I think what Ward is refering to here as being more accurate is the method that is more comonly used, by Sierra and most every ballistic program I've run accross... including Exbal.
1.0 minus the Cosine of the incline/decline angle multiplied by the actual drop from your boreline (not to be confused with bullet path). Subtract this amount from your level fire come-up.
First - It's easiest to do this math in MOA verses inches then converting to MOA.
770 yard shot at a 35 degree angle.
LOS to target is 770 yards, and corrected horizontal range is meaningless here.
35 deg = .819 Cosine
1 - .819 = .181
"Vertical" drop from boreline = 16.32 MOA at 770 yards - (this remains constant, level fire or incline fire)
"Level fire" bullet Path = 10.63 MOA at 770 yards.
16.32 MOA * .181 = 2.954 MOA
10.63 MOA - 2.954 MOA = 7.676 MOA (corrected MOA you'd now dial) My RSI Ballistics Lab program for example predicts the corrected drop to be 7.68 MOA too.
The easiest thing that I have done to help simplify these calculations in the field was to ask Jim Ristow at RSI ( www.shootingsoftware.com
) to modify the drop from boreline results in his program to read in MOA, not just inches etc... thanks Jim!.
What you can now see by having the DROP and PATH column results "both" in MOA is the exact MOA "difference" between the two.
The reason this becomes important is that in the field we use our bullet path - not the drop from our bore line, which is what we now find is needed for these calculations to be ACCURATE.
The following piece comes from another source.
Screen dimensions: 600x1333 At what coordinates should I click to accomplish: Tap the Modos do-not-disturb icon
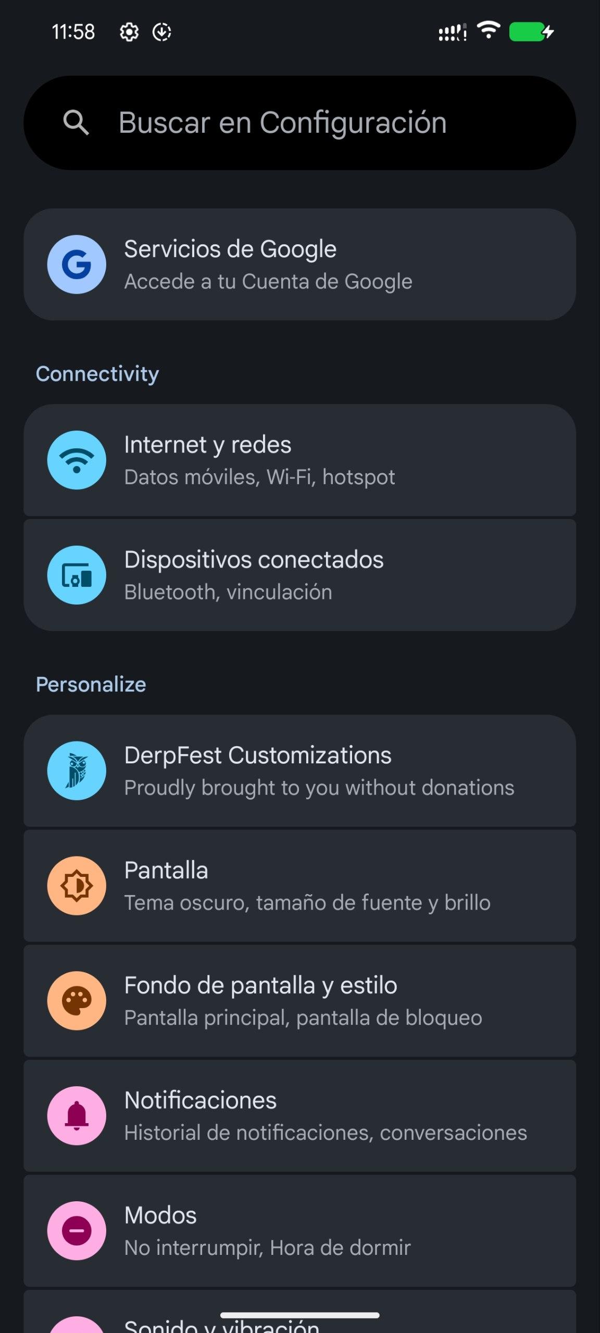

If you compare bore line DROP and bullet PATH MOA, you'll notice that there might be an average of 4.0 MOA difference between the two from 300 yards to 1200 yards, or something like that... maybe it's 3.75, 5.5 MOA or some other number. The important thing is to know "what number" it IS to add to the bullet PATH numbers you have commited to memory already so you know the bore line DROP in an instant also.
This eliminates the need to carry or memorize a bore line DROP chart also... the point of this whole thing, it eliminates a step in the math involved with virtually no loss of accuracy of the firing solution.
If my PATH requires 10 MOA correction at 750 yards, and a 35 degree incline is encountered, I add my "set" 4 MOA to the 10 MOA for 14 MOA, then multiply by .181 for 2.5 MOA to subtract from the original 10 MOA.... so I dial 7.5 MOA.
Pretty simple really, but very ACCURATE.
Another method, much more accurate than the "Slant Range converted to Horizontal Range" method (which our military has embraced), but still lacking for accuracy is where you multiply the bullet PATH MOA correction by the cosine of the incline angle and simply dial this new MOA solution.
Sierra explains this all much better than I can on their site here. http://www.exteriorballistics.com/eb.../article1.html
They also explain in detail WHY, and WHAT is going on that effects incline fire.
Hope that helps and I didn't confuse.